READING TEXT:

A new blog on the wearables-era.com web site features an interview with Kopin CEO John Fan. It provides a very nice summary of the thinking of Fan and Kopin and their approach to developing the VR market. The full-length interview is reprinted below with their permission.
I want to highlight a couple of key elements in their discussion, however. First, Fan believes that microOLED displays will be the dominant display technology for these headsets for some time as it will take years for microLED technology to become cost competitive, and for VR, the brightness of MicroOLED displays would be fine.
Secondly, he says there is a growing debate as to the best display architecture to use for a VR headset. For example, Kopin has developed a silicon backplane for their 1.3” microOLED display that includes display drivers in the backplane with the OLED layers on top. Kopin’s Display-on-Chip approach adds the drivers, MIPI interface and 10-bit HDR color management all in the silicon backplane.
Alternatively, companies like Sony prefer a larger (>2.0”) OLED display on a glass substrate or a silicon-based display with a separate display driver IC that they flip-chip bond to the microOLED. This may sound like a subtle difference, but Fan thinks it can have a big impact on cost, performance and ergonomics of the headset design.
Kopin’s approach of putting a lot of functionality in the backplane eliminates the tricky bonding step, lowers cost by eliminating a separate chip and allows for more programmability in the way the display can be used. Separating the display driving elements into a separate IC lowers yield risk but requires high-volume orders to lower the cost of this IC and limits its flexibility. According to Fan, key manufacturers in this VR supply chain may be coming around to Kopin’s way of thinking. This is really a debate between a hybrid or a fully integrated approach.
Another important piece of the commercialization puzzle is the optics. Kopin has now developed all-plastic Pancake optics that do not cause birefringence issues that have plagued previous attempts at all-plastic Pancake designs. This breakthrough with plastic enables thinner and lower weight solutions consumers have been asking for. While the Pancake designs are less optically efficient that Fresnel designs, this may be outweighed by their advantages, especially as developers adopt dual stack OLED displays and even microlens arrays that can really boost brightness. Again, for VR applications, brightness issues may not be a concern.
This is a debate worth following. – Chris Chinnock, Insight Media
It has been about a year since our last discussion, so I thought this would be a good time to connect with Kopin CEO, Dr. John Fan and capture his current thinking on VR, AR, and Metaverse Glasses. I caught up with John in January following CES 2022 where Kopin showcased a number of new developments. Lots of great information here, please enjoy.
So Pancake optics is an interesting area. When we spoke in 2021, you highlighted the importance of optics for microdisplays in AR and VR. Since then, Kopin has announced patented All-Plastic Pancake optics including a new P80 version at CES 2022. Actually, Kopin has registered Pancake optics a while ago as a trademark. So, how should we think about what’s different and unique about this new class of near-eye optics?

TASKS TO COMPLETE:
(a) Say whether each statement agrees with the Kopin article. Answer yes or no, and quote the words of the article that decide it.
(i) Fan expects microLED technology to become cost competitive with microOLED soon.
(ii) Kopin's microOLED display measures 1.3".
(iii) Sony favors an OLED display larger than 2.0" on a glass substrate.
(b) Write out the Kopin article word for word from "This is a debate" up to and including "of near-eye optics?".
(c) Answer these questions from the Kopin article.
(i) On which web site did the blog with the interview appear?
(ii) After which event did the interviewer catch up with Fan in January?
(iii) What does Kopin's Display-on-Chip approach add to the silicon backplane?

STORED ROWS:

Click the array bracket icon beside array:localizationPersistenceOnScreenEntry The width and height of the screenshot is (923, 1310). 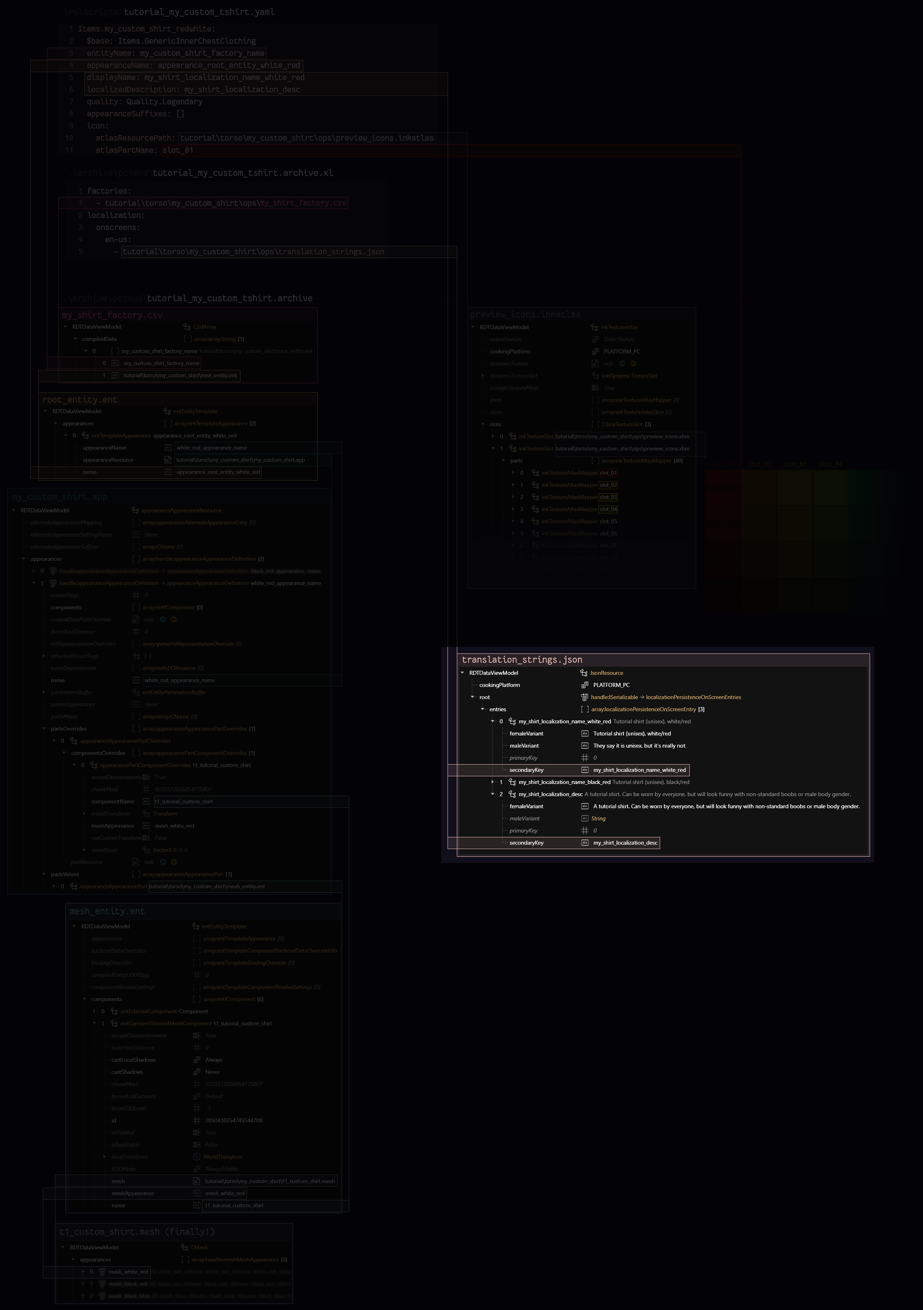[584, 709]
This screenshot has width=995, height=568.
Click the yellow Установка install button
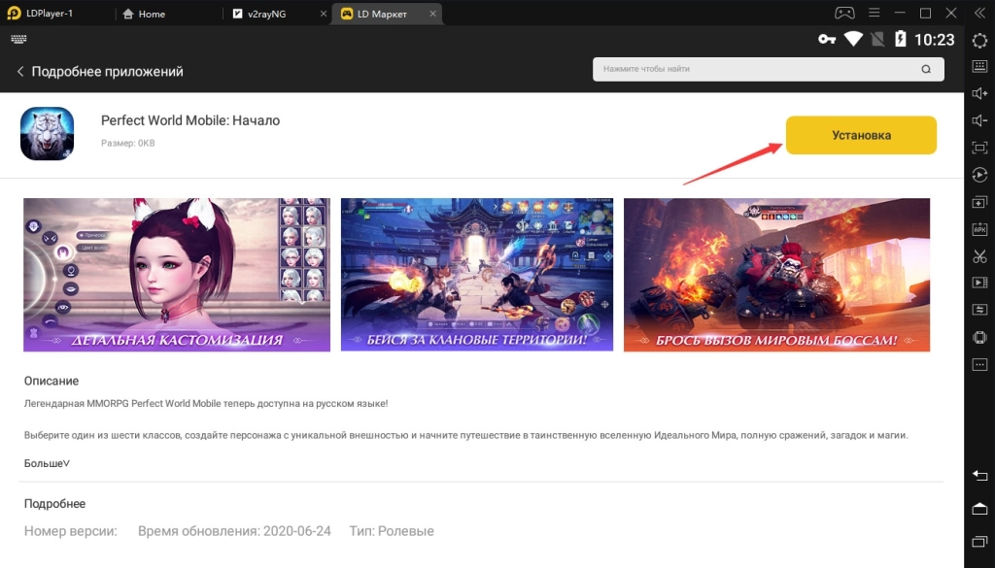pos(860,135)
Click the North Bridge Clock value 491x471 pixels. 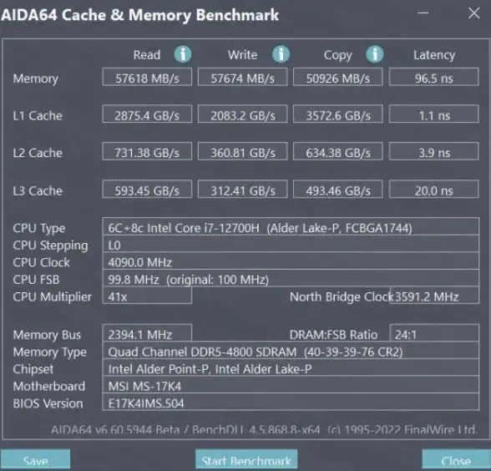(x=434, y=296)
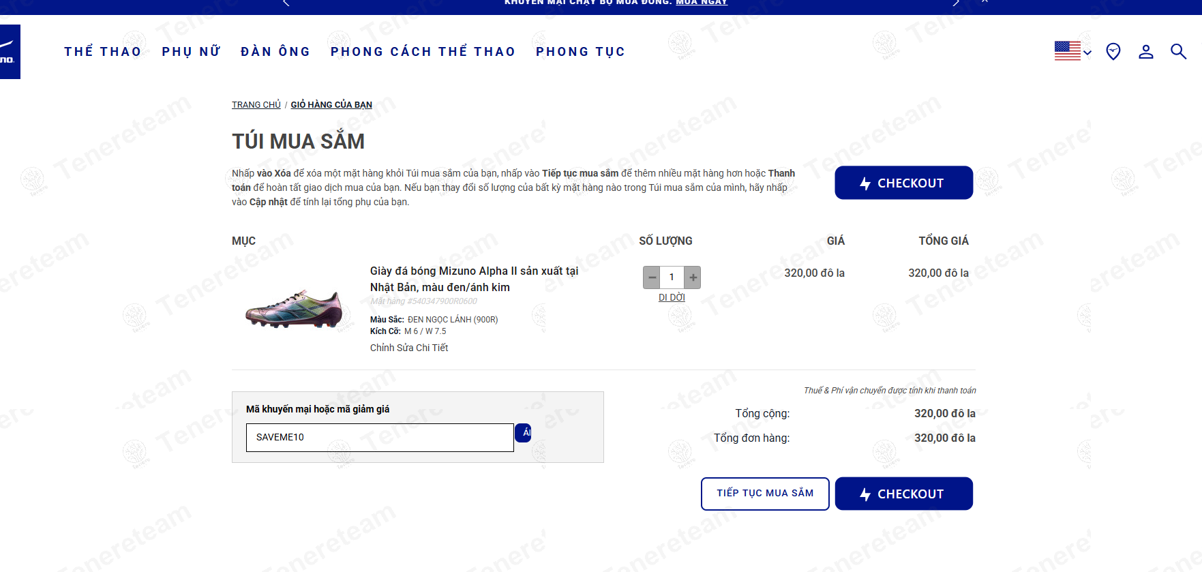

TASK SOLUTIONS:
(a)
(i) No: "it will take years for microLED technology to become cost competitive"
(ii) Yes: "Kopin has developed a silicon backplane for their 1.3” microOLED display"
(iii) Yes: "companies like Sony prefer a larger (>2.0”) OLED display on a glass substrate"

(b)
This is a debate worth following. – Chris Chinnock, Insight Media
It has been about a year since our last discussion, so I thought this would be a good time to connect with Kopin CEO, Dr. John Fan and capture his current thinking on VR, AR, and Metaverse Glasses. I caught up with John in January following CES 2022 where Kopin showcased a number of new developments. Lots of great information here, please enjoy.
So Pancake optics is an interesting area. When we spoke in 2021, you highlighted the importance of optics for microdisplays in AR and VR. Since then, Kopin has announced patented All-Plastic Pancake optics including a new P80 version at CES 2022. Actually, Kopin has registered Pancake optics a while ago as a trademark. So, how should we think about what’s different and unique about this new class of near-eye optics?

(c)
(i) wearables-era.com
(ii) CES 2022
(iii) The drivers, MIPI interface and 10-bit HDR color management